The 'Beto effect' was huge

While Beto O'Rourke's loss was crushing to a lot of people, he had a huge positive impact. But the "Beto effect" was real and important.

According to the Philadelphia Tribune, Democrats across Texas did extremely well in the midterms. Even in a year where a blue wave was promised, this shocked a lot of political observers. While well-run individual campaigns obviously had a huge part in it, Beto, and the chance to vote for him, drove a lot of people to the polls in the end.

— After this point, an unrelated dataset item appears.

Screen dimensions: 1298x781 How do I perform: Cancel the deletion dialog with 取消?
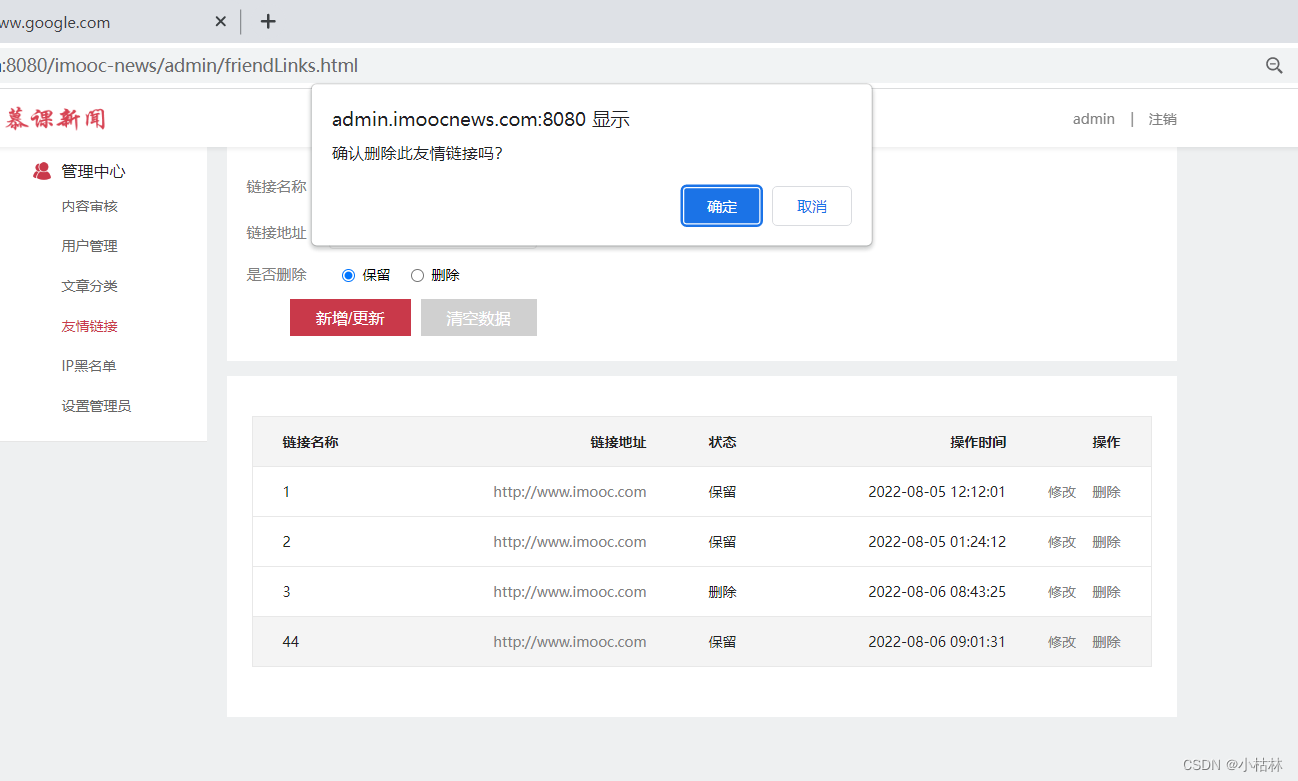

More people in Texas voted in the 2018 midterms than in any midterm since 1966. It was only barely fewer than voted in the presidential election of 2016. Many traditionally Republican House seats flipped to the Democrats, including one win in Dallas County that outed an 11-term Republican. A nine-term Republican lost in Houston. Down ballot it was even more impressive. Described as a "blue tsunami," "nearly every countywide race from district attorney, county commissioner, county judge and various judgeships in Harris County, Fort Bend County and many other counties, were contested and the majority flipped from Republican to Democrat." Beto and his passionate campaigning and connection to people has been given most of the credit for this.

One Washington Post opinion writer said this meant Beto should run for John Cornyn's Senate seat in 2020, because he'd probably win this time. But others are determined to see him take on Trump.